A couple of years ago, a hospital in my area had heard my story and asked me to come speak to a weight loss group that they sponsored. I had lost about 300 pounds at that point. I got a lot of positive feedback from the attendees and soon thereafter the nurse in charge of the group asked if I could go visit a person who was homebound in a nearby town. This woman also weighed in the area of 700 pounds. The nurse had received a call from the fire department, as they had been called to this woman's home when she had fallen on the floor and was unable to get back up on her own. The fireman was concerned enough with what he saw to ask for further help for this lady. I have found that emergency workers and fire personnel are the exception to the rule when it comes to compassion. I was always treated with as much dignity as possible by these brave and loving human beings.

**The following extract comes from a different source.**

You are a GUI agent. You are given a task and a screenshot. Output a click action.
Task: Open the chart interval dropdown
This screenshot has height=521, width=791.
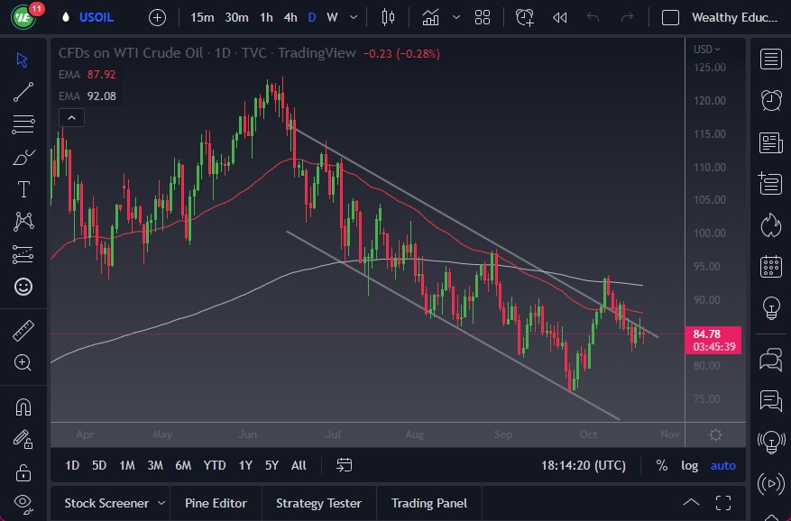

I told the nurse that I would be happy to go visit this woman for support, but asked her to really listen to what she was asking me to do. She was requesting a civilian go "support" a person with grave medical and emotional needs, a person that would surely die if she didn't have serious intervention in some form. There was a long pause on the line. She admitted that it was so and that it was as frustrating for her as it was for me.
As I was leaving this woman's home after my visit that first day, I turned to smile and say goodbye. Instantly I was transported back to the many times that a family member had come to see me in my apartment and was then preparing to leave. Tears welled in my eyes as I recalled the feeling that, as they had come and brought a piece of life with them, they now were taking life away as the door pulled shut. It was the silence that smothered you. It's what I used to term "the sameness." When you're inside every day for years each day becomes the same. Then I left her shutting the door behind me.

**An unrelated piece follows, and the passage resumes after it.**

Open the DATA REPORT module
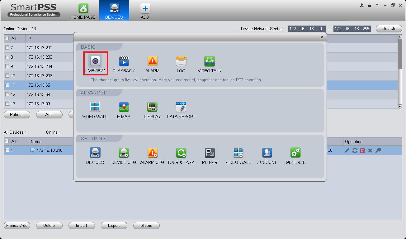181,110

I now speak publicly about my experience and strive to bring awareness and change to the treatment of the obese, both medically and in how society's prejudice impacts these people's lives. They are as valuable as any other living soul. In this age of supposed sensitivity regarding diversity, it would seem that prejudice toward the overweight is still universally considered fair game. After all, "we" aren't like "them." "We" would never let that happen to "us"! Look in the mirror, America. I guarantee you that many of these people have far more beautiful spirits than those who point the fingers.

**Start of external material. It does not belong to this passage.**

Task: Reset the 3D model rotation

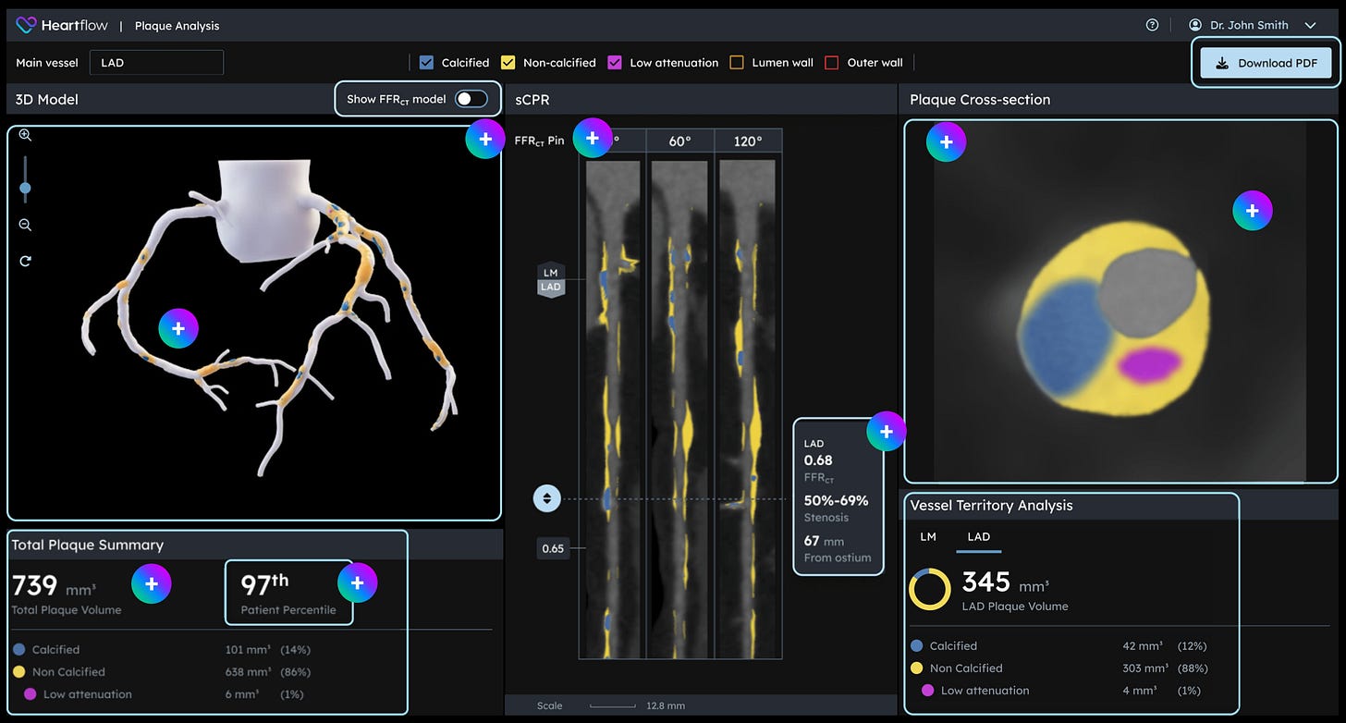Action: (25, 261)
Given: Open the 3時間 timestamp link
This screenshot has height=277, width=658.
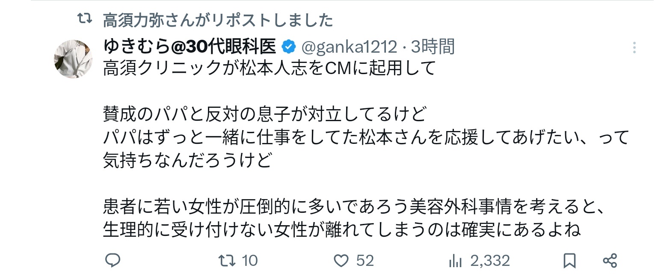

My life is so changed. I had not driven a car since 1987. I had to ask the service station attendant whether my car took unleaded gasoline. I got the oddest look from him. I had never seen the digital scanners used at the grocery store or a can crushing machine. Tall buildings had appeared downtown in my absence; places that were fields a dozen years before were now shopping malls. I can now go and stay overnight at my son's house, play ball in the yard with my two grandsons or feed ducks in the park. I had dreamt for years of sitting in long, lush grass and wriggling my toes through it, believing that that day would never come to me again. And yet it did come.
I smile all the time. Some think I'm crazy; but I know a secret. It's as clear as the nose on my thinner face. Life is sweet and always worth living no matter the tempests that blow through it. There will always be a sunrise and a second chance if you believe. I believe. I believe in me.